I think it is shameful that we keep young people in school for 12 years, teach them lots of facts (many of which will be obsolete within their life time), but don’t teach them anything about how to address relationship difficulties! After all, the vast majority of students will at some point of their adult life be in a couple relationship. So why not equip them for doing better than they will have any hope of doing if we leave them to the same trial-and-error approach that generations before them have used and failed at?! I don’t get it.

Seriously, most of the conflicts that I help people with in my practice are not that difficult to resolve. Or, at least they wouldn’t have been, if the couple would have come to see me earlier in the piece. Or, even better, if they had had the means to address their difficulties, without my help, as soon as an issue raised its ugly head. What makes it hard to sort out, once the are in my practice, is typically that the issue has been festering for so long – often for many years!

So, here is my advice; if you have little niggly issues that get in between you in your relationship, and decrease your ability to appreciate one another, get help to sort it out before it’s too late. See someone who can teach you the (usually very simple) strategies for addressing your issues.

Of course, I am biased here, since I am promoting my own business. But look at the statistics about marriage above; I didn’t make those up. And you don’t want to become another statistic, do you?
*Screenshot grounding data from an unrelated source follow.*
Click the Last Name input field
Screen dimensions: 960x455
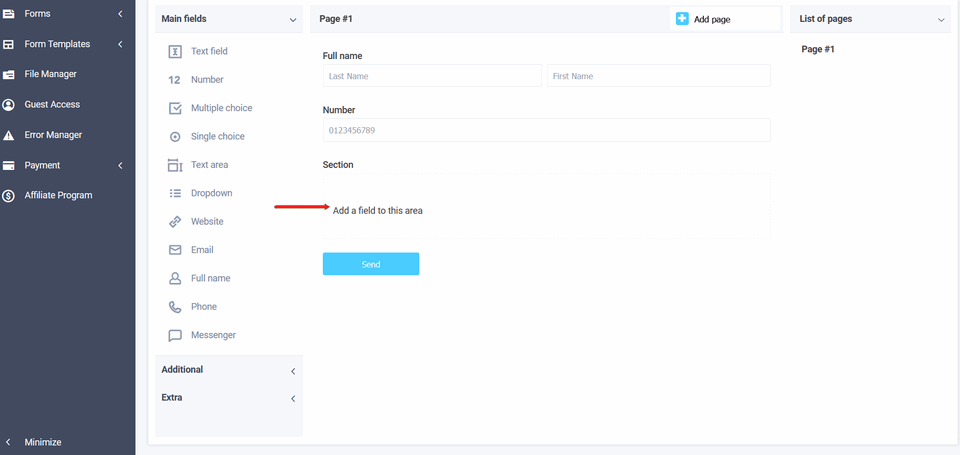(x=431, y=76)
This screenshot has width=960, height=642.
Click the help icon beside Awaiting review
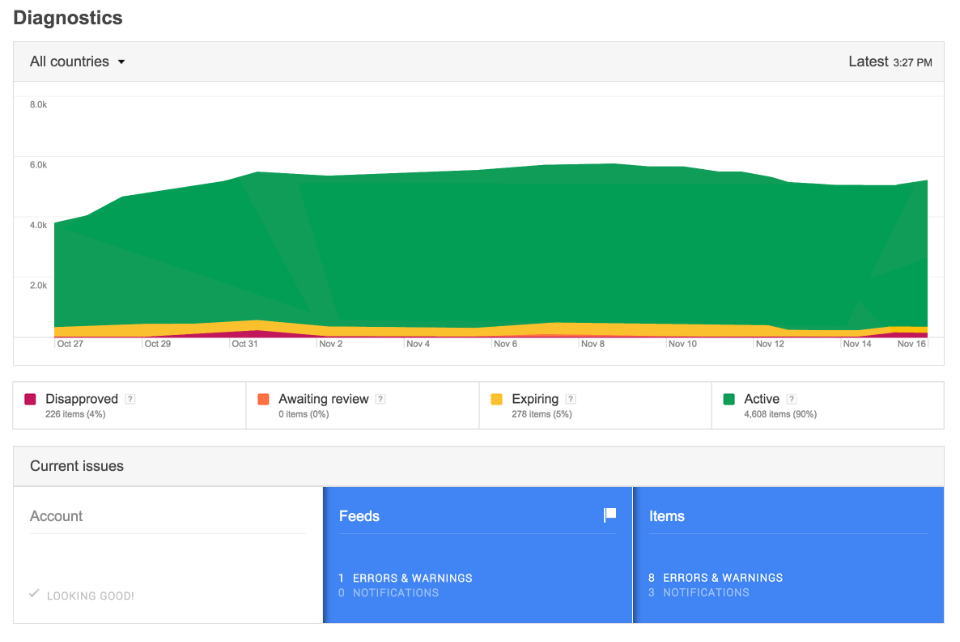coord(380,399)
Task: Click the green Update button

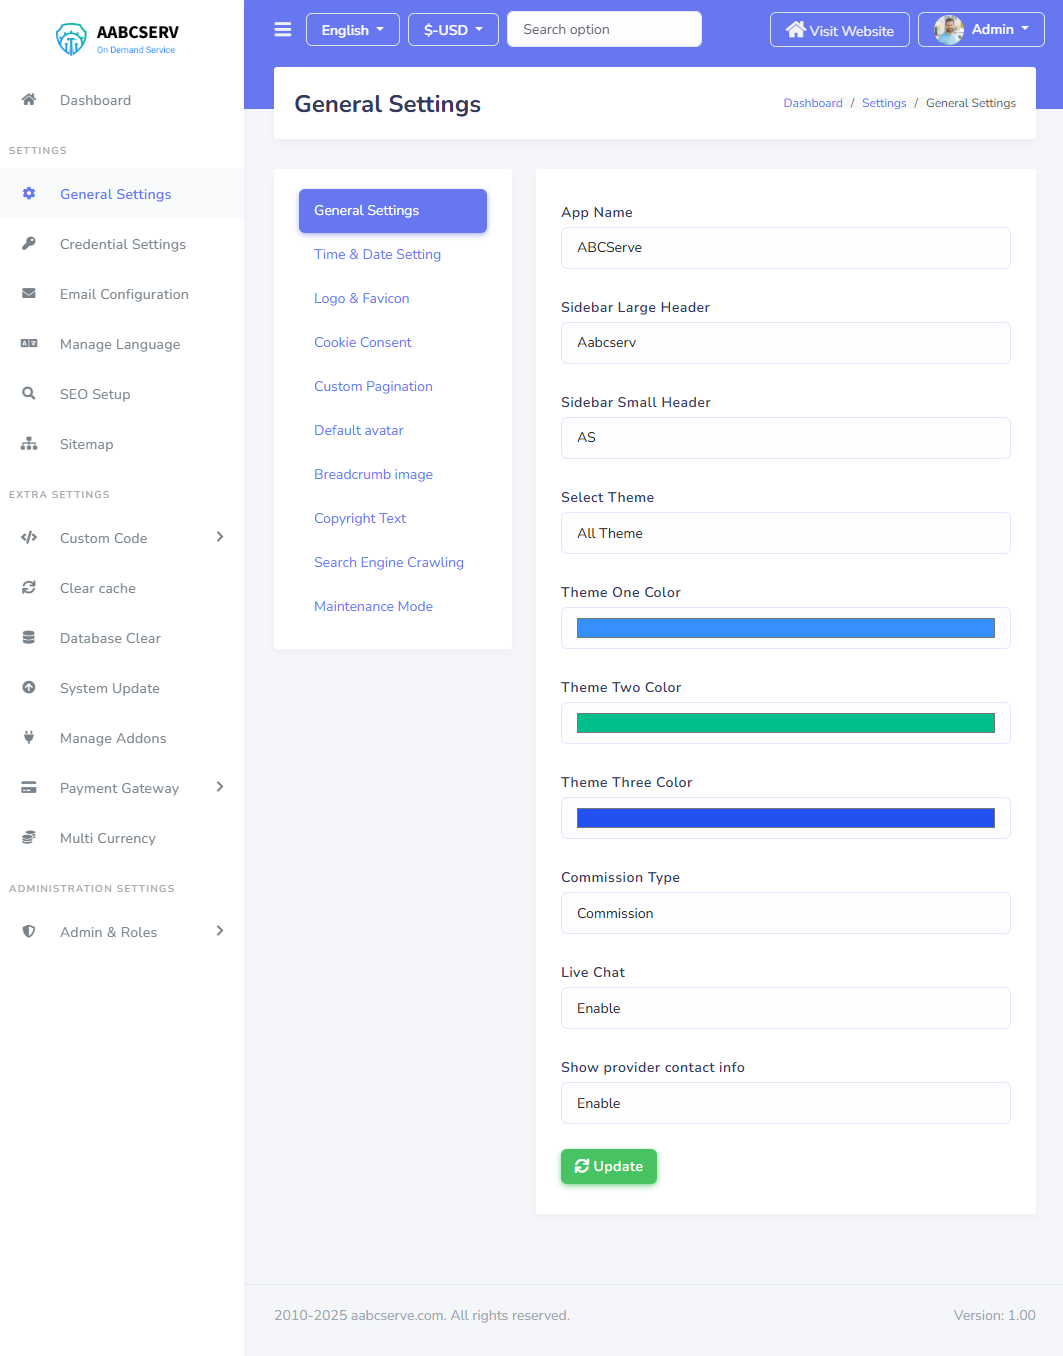Action: pos(609,1166)
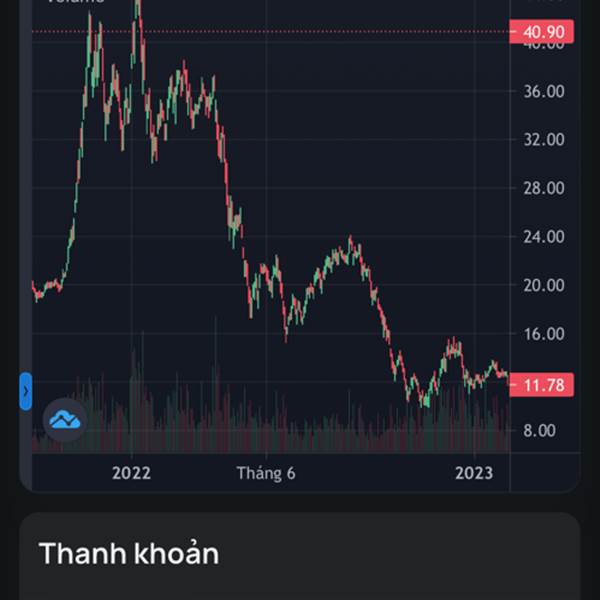Screen dimensions: 600x600
Task: Click the 8.00 price scale label
Action: click(x=539, y=430)
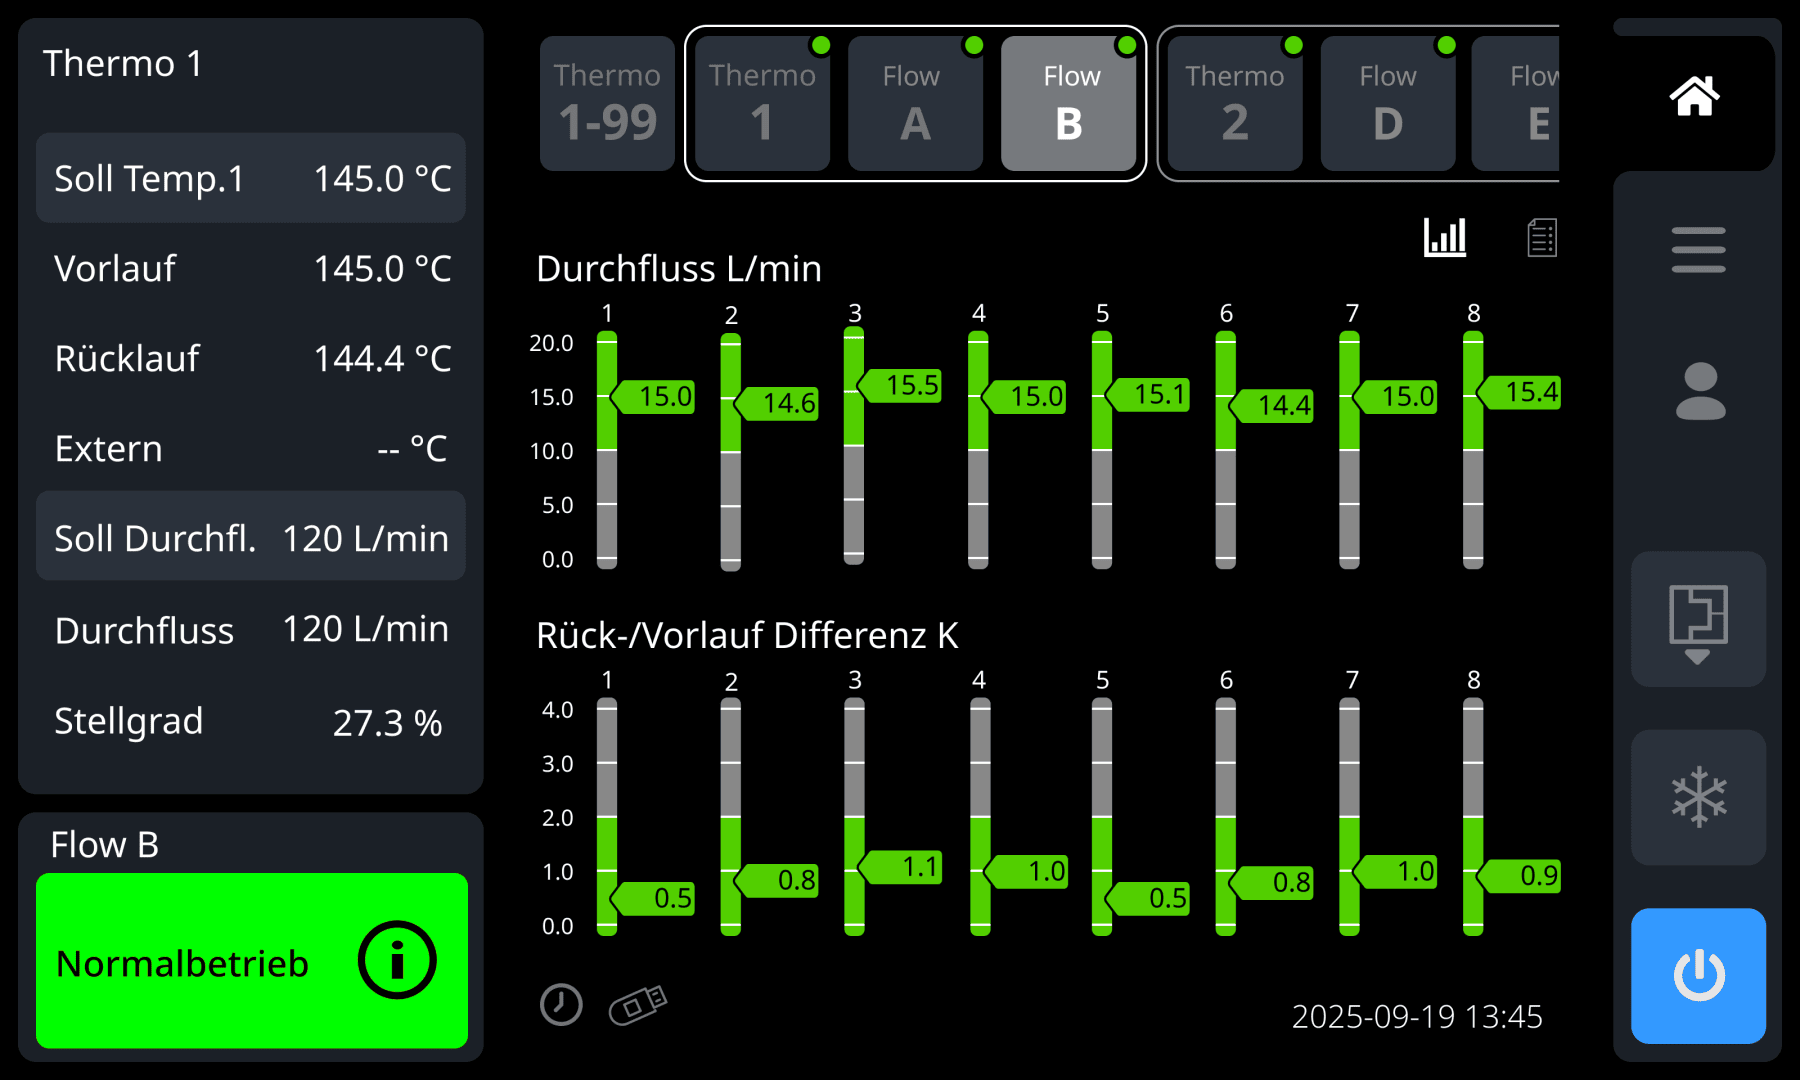
Task: Switch to the Flow A tab
Action: coord(914,104)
So don’t put it off for another day, hoping that your issue(s) will go away – contact me today so we can have a chat about what can be done, before you are past the point of no return.

If you are wondering what relationship/marriage counselling may be like, you may want to look at some of the videos on my YouTube channel: Integrating Awareness on YouTube. When/If you do, please, LIKE them if you like them, COMMENT to your heart’s delight, and SHARE them with your friends.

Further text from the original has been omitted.